▸ **TASK DIRECTIONS**: Where the records below begin, start copying, and stop after the line that contains "This screenshot has width=600, height=1179."; reproduce every line exactly but omit pictures.
**** EXERCISE INPUT ****
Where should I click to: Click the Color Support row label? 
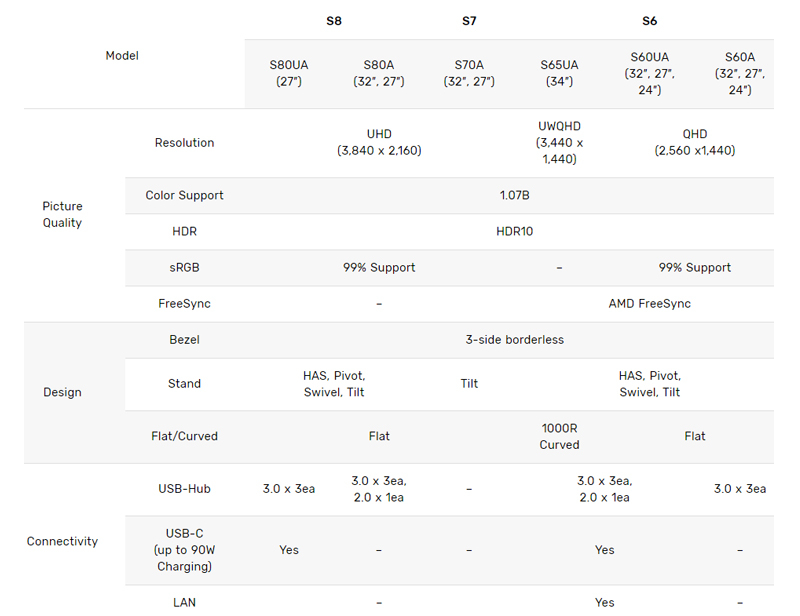pos(184,195)
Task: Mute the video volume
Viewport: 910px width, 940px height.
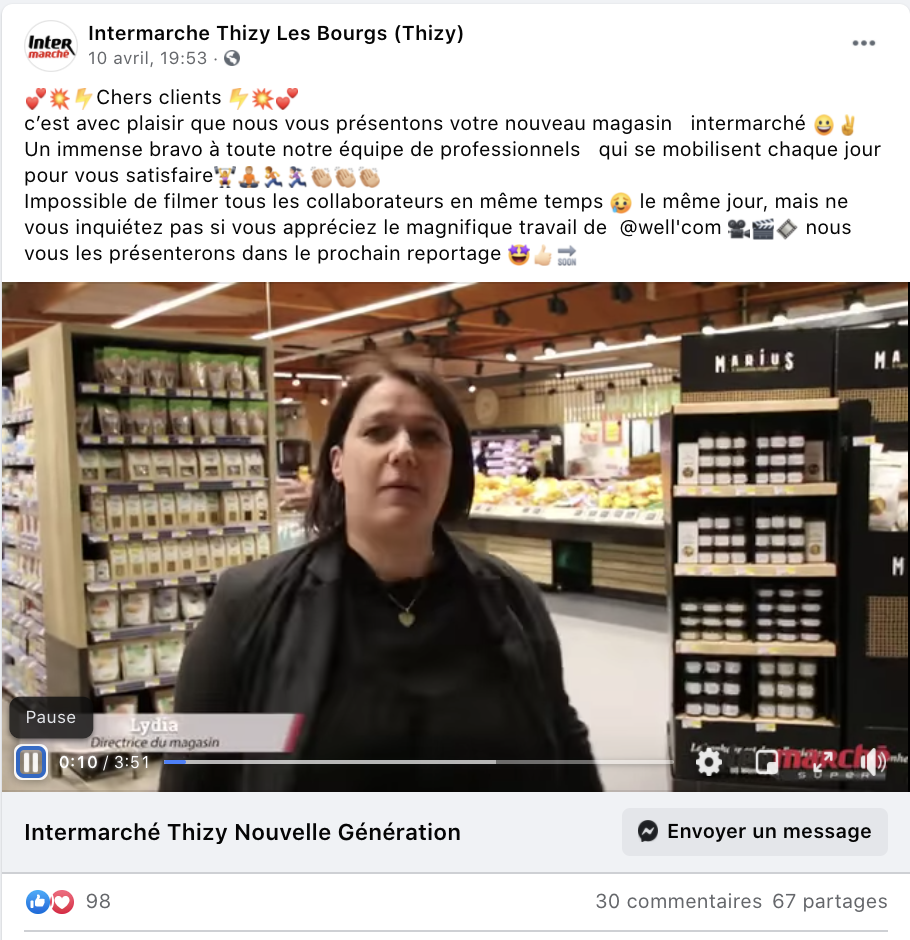Action: click(872, 762)
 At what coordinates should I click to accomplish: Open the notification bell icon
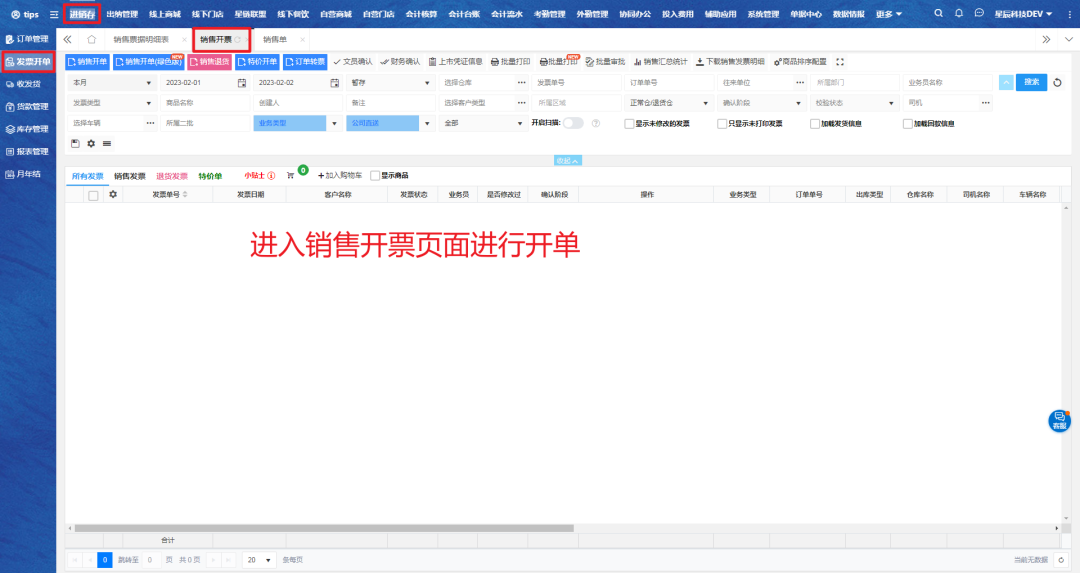point(959,14)
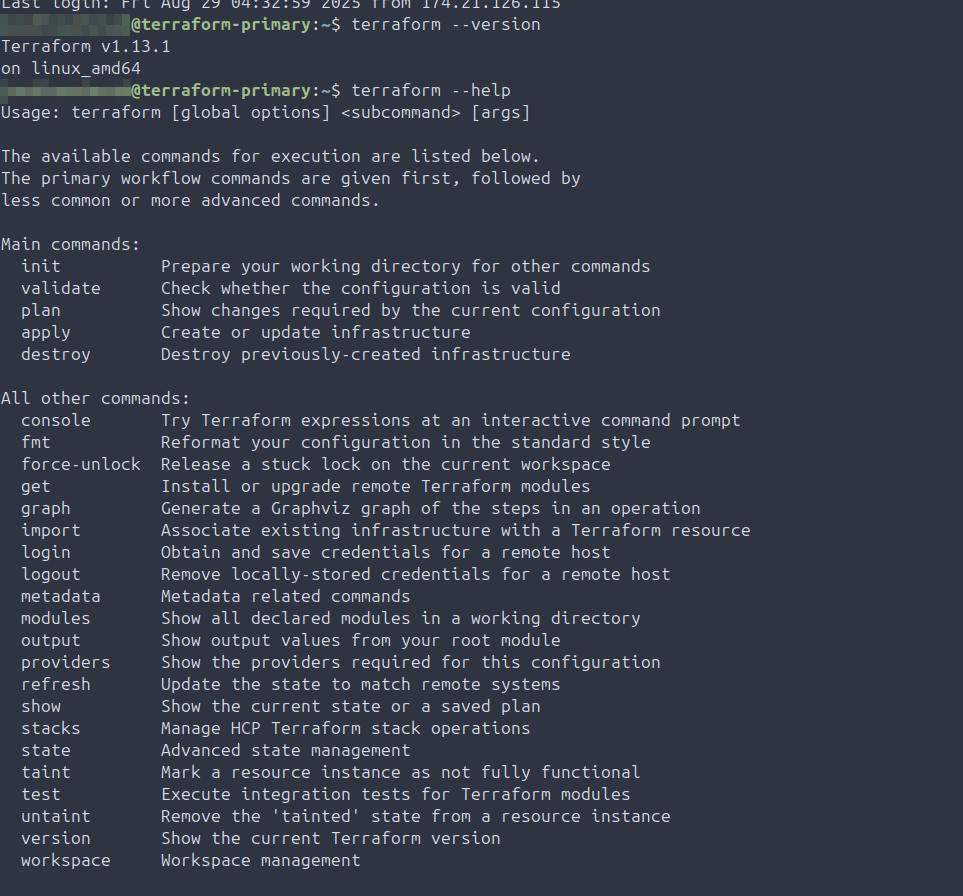Click the 'metadata' command name
The width and height of the screenshot is (963, 896).
tap(61, 596)
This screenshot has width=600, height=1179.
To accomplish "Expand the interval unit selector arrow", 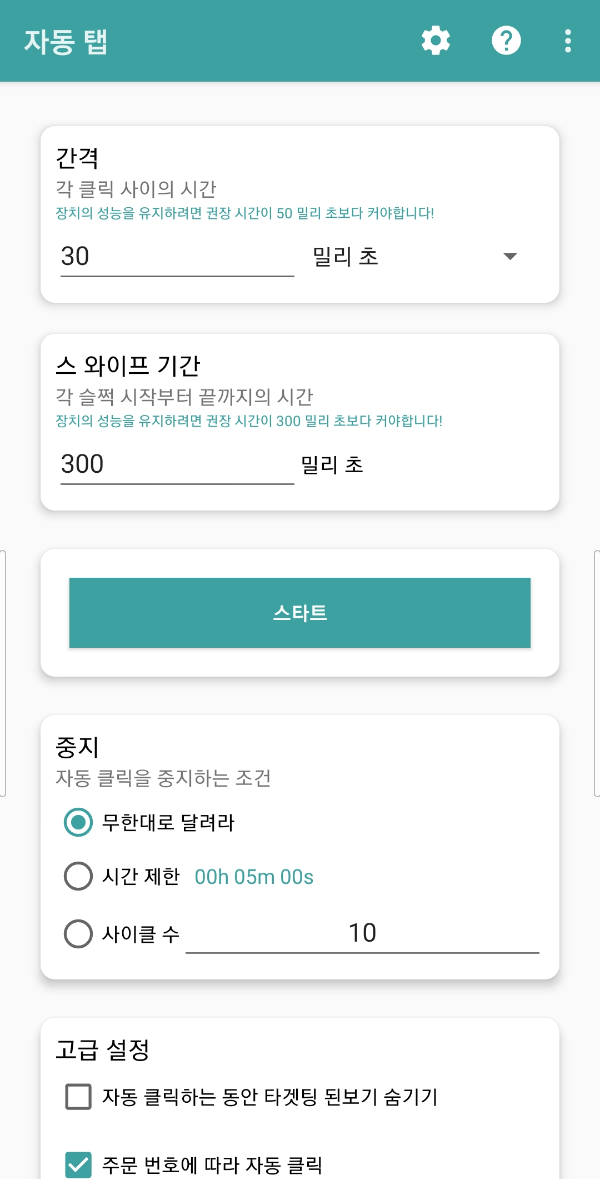I will [x=510, y=256].
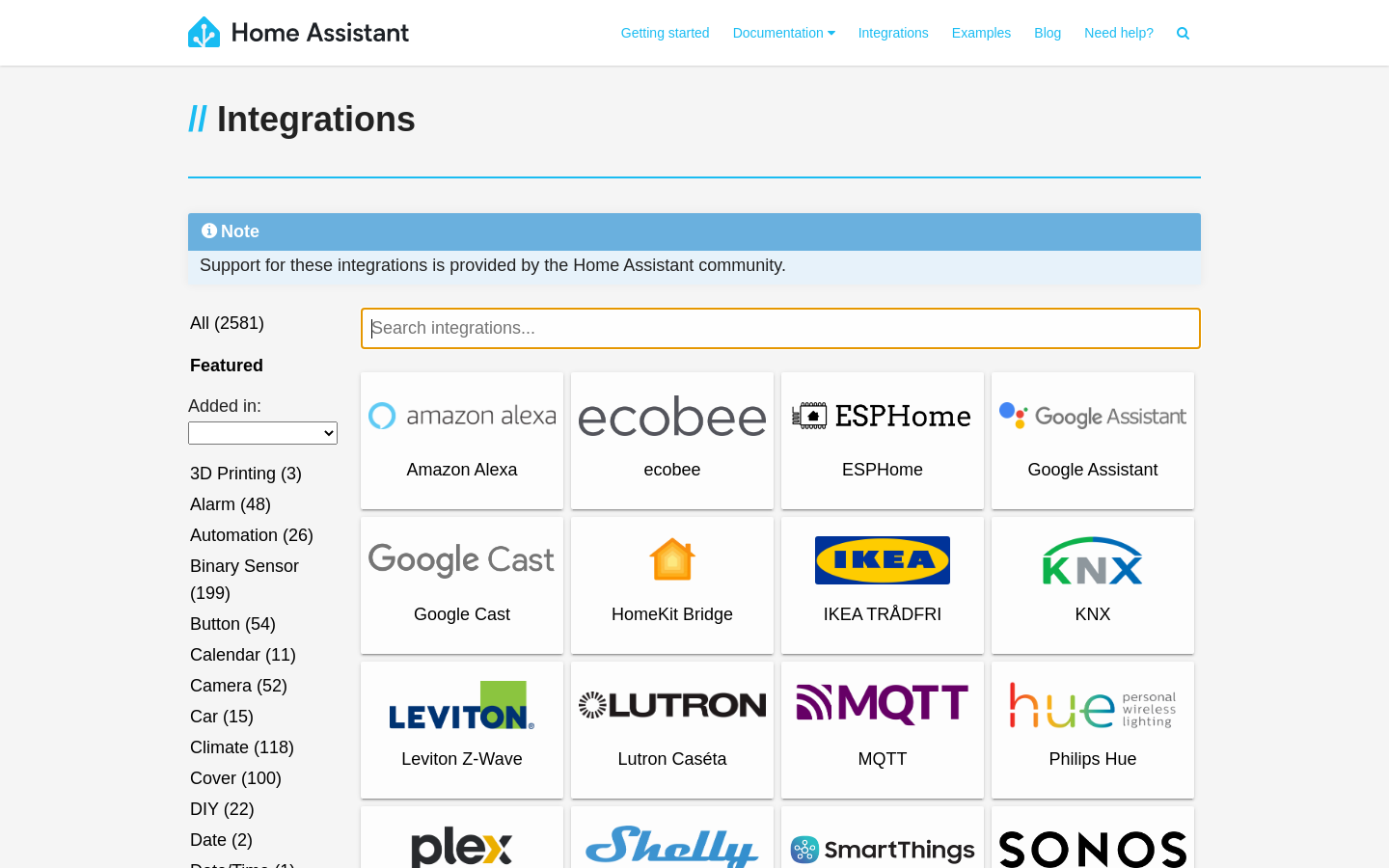Open the Google Assistant logo tile

[x=1093, y=417]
****
▸ **THE COMPLETED TASK**:
Where should I click to: Click the Color Support row label? 
pos(184,195)
Task: Mute the video volume
Viewport: 910px width, 940px height.
Action: click(872, 762)
 At what coordinates should I click to accomplish: Open the notification bell icon
point(959,14)
Click the 'metadata' command name
The width and height of the screenshot is (963, 896).
tap(61, 596)
This screenshot has width=600, height=1179.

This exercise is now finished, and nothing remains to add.